Student returns to festival on the other side of the music stand


Bradley Reid, 13, practises his scottish fiddle for teacher Kim Lake last week at the Kincardine Summer Music Festival. (Kristen Shane photo)


After years of learning to play violin at the Kincardine Summer Music Festival, Kim Lake has returned to take her place on the other side of the music stand.

Lake, 25, is conducting the beginning band and teaching clarinet this week, fresh from picking up the bow last week as the Scottish Fiddle instructor.

This is her second year as a festival teacher.
As a child, she played her way from intermediate to senior strings, and then to the more advanced chamber music program.
The camp faculty's encouragement kept her coming back, she says.
"Not only do they teach you but then you can hear them do their own thing at night. It's quite the experience going from the classroom setting to watching them perform," she says.

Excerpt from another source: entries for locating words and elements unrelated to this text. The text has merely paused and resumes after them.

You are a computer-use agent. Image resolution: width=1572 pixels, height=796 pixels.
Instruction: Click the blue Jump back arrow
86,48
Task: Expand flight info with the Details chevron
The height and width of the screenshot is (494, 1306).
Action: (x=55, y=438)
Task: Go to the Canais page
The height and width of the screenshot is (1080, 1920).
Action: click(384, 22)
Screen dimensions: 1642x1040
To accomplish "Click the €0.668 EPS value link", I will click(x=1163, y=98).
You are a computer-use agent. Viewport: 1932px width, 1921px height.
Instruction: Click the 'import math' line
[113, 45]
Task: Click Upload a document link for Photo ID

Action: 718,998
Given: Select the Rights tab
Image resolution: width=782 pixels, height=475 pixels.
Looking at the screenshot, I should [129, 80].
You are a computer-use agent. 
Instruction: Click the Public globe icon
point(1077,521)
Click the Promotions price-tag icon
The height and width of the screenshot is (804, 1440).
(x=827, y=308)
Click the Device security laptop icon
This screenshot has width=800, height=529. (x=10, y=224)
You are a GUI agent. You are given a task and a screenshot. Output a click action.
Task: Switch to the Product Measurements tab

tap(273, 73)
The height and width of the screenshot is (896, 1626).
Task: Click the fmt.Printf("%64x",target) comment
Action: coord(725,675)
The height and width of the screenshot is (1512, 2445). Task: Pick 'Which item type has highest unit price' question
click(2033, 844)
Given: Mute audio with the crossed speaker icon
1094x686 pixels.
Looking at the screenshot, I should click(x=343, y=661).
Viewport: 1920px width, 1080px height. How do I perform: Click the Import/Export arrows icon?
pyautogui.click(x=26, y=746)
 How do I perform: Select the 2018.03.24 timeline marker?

Lake will be the one to watch, alongside some of her former instructors, in the faculty orchestra performance this Friday night at the high school.

The festival's general manager and Lake's former music teacher, John Schnarr, invited her back to teach last year.
"She's the kind of person that can do the job (because of) her love of music and of people," says Schnarr.
Growing up in Port Elgin, Lake first fell in love with music when it wafted into her ballet studio. On the floor above, Schnarr was teaching violin.

"I kept saying `Mom, can I start playing violin.' The first time she ignored me and the second time she saw I was serious," says Lake, sitting on the sunny steps of the high school last Wednesday morning.
Schnarr taught her from her 10th birthday until she left to pursue music and teaching degrees.
"My experience with John and with music camp steered me in the right direction," says Lake.
When she's not teaching at Kincardine's music festival, Lake is sometimes at the high school supply-teaching.
She says she hopes for a permanent music teacher job this fall.